(Collected data)
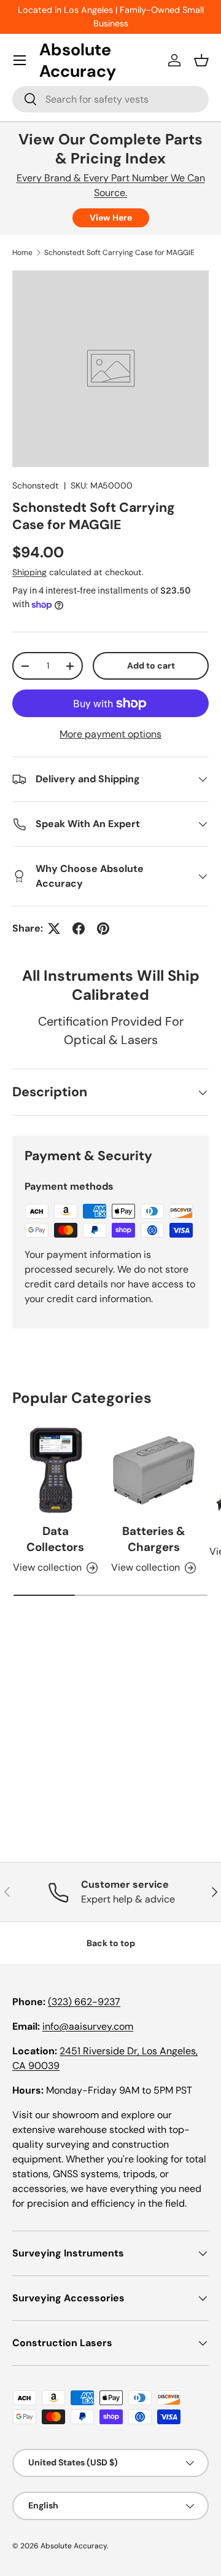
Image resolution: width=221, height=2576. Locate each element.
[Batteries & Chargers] (153, 1470)
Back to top (111, 1943)
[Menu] (19, 60)
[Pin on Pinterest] (103, 928)
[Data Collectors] (55, 1470)
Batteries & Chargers (153, 1539)
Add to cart (151, 665)
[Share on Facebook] (78, 928)
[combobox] (110, 99)
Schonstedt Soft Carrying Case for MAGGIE (119, 252)
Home (22, 252)
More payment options (110, 734)
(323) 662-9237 (84, 2001)
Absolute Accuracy (74, 2546)
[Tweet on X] (54, 928)
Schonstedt (35, 485)
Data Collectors (55, 1539)
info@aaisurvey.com (87, 2026)
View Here (111, 217)
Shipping (29, 572)
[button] (201, 60)
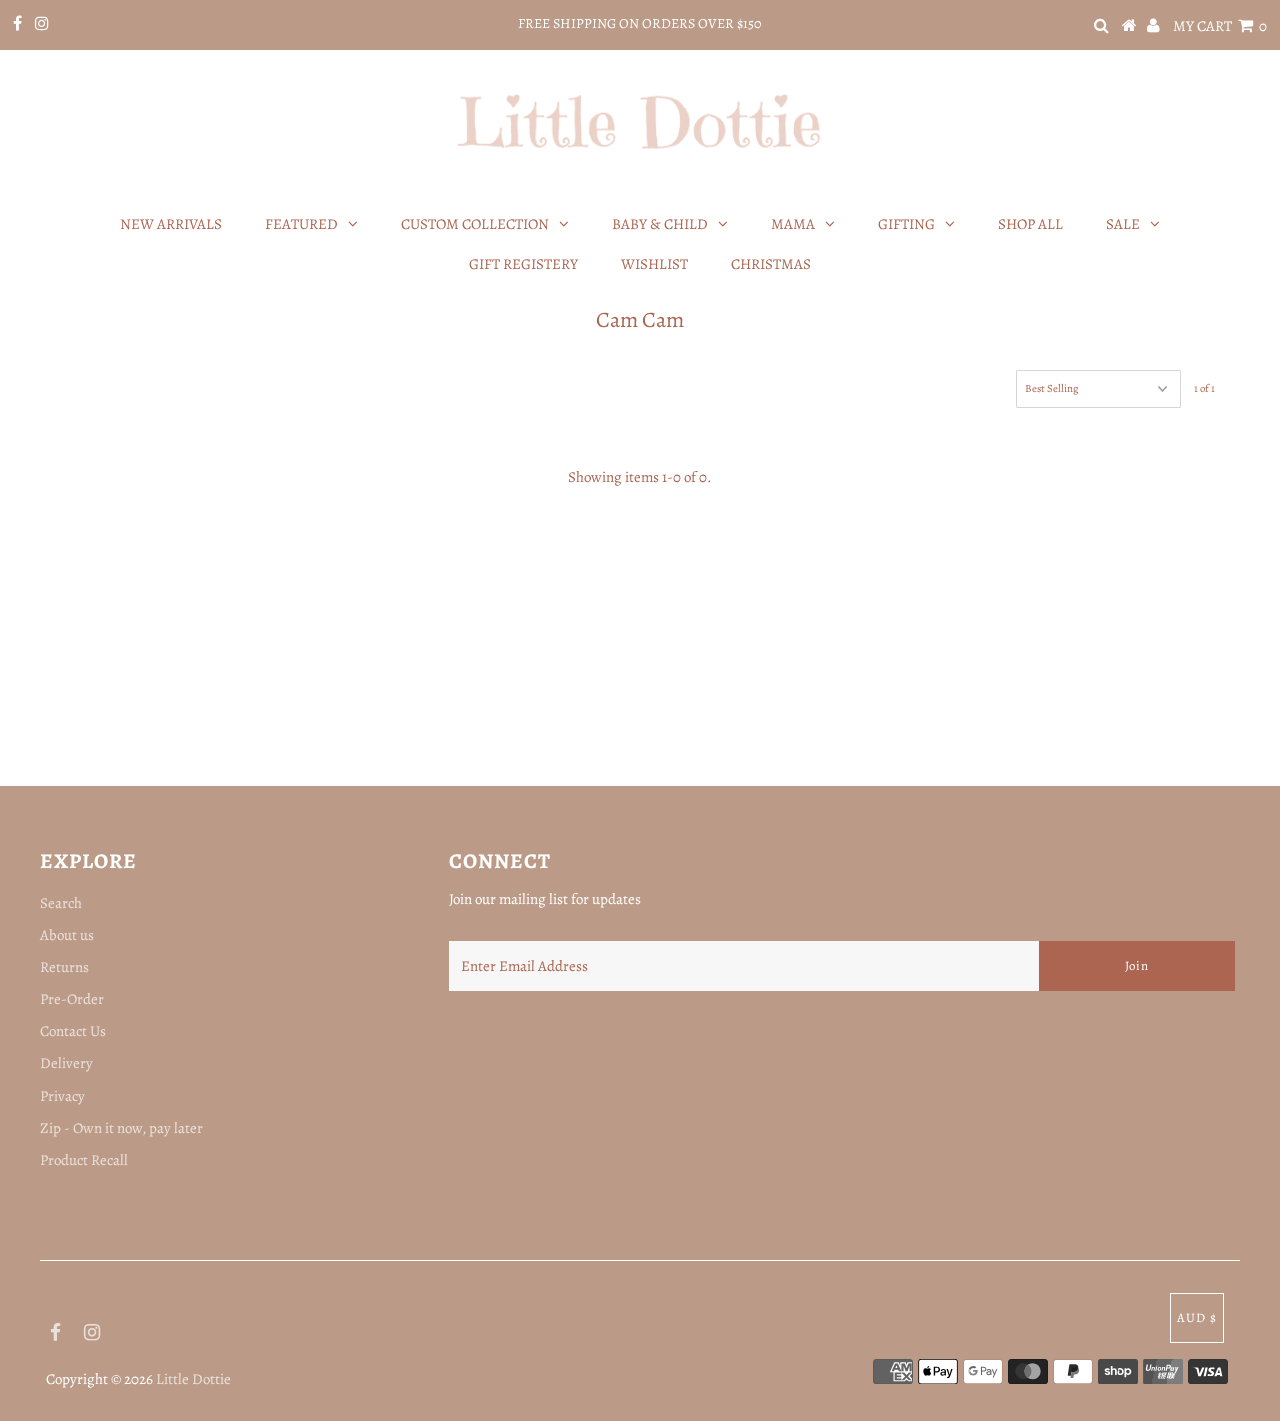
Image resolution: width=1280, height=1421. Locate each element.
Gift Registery (523, 264)
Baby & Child (660, 224)
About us (67, 935)
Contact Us (73, 1031)
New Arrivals (171, 224)
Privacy (62, 1096)
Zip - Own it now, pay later (121, 1128)
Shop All (1030, 224)
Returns (64, 967)
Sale (1123, 224)
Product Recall (84, 1160)
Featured (301, 224)
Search (61, 903)
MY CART (1220, 26)
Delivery (66, 1063)
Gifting (906, 224)
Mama (793, 224)
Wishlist (654, 264)
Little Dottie (193, 1379)
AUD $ (1197, 1317)
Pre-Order (72, 999)
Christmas (771, 264)
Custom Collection (475, 224)
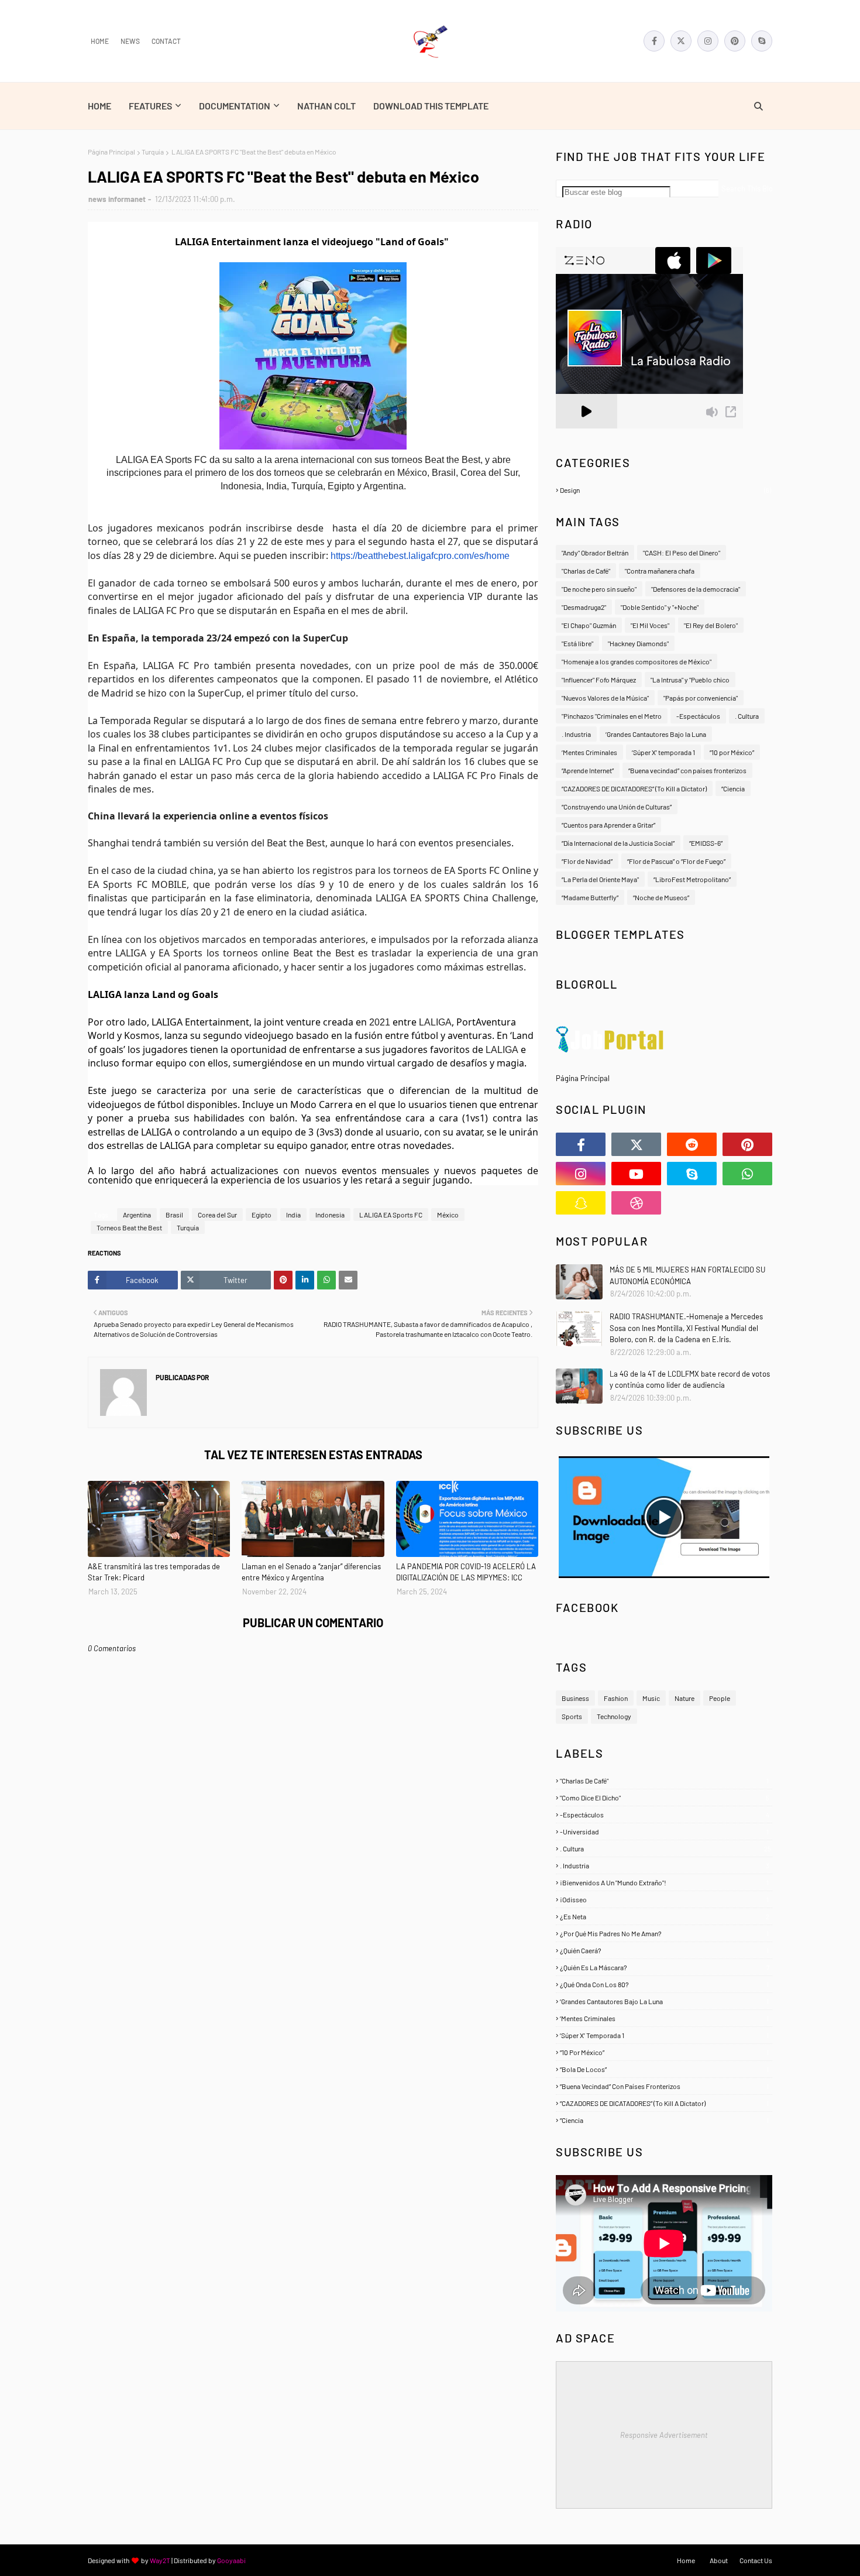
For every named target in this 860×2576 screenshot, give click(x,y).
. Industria (576, 734)
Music (651, 1698)
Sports (572, 1716)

What the task requires = Pictures aside, return exactly the lines from the data above, starting at the line that has "(323) 662-9237 (84, 2001)" and ending at the line that has "Privacy (62, 1096)", both included.

Exercise result =
(323) 662-9237 (84, 2001)
Absolute Accuracy (74, 2546)
[Tweet on X] (54, 928)
Schonstedt (35, 485)
Data Collectors (55, 1539)
info@aaisurvey.com (87, 2026)
View Here (111, 217)
Shipping (29, 572)
[button] (201, 60)
Image resolution: width=1280, height=1421. Locate each element.
Gift Registery (523, 264)
Baby & Child (660, 224)
About us (67, 935)
Contact Us (73, 1031)
New Arrivals (171, 224)
Privacy (62, 1096)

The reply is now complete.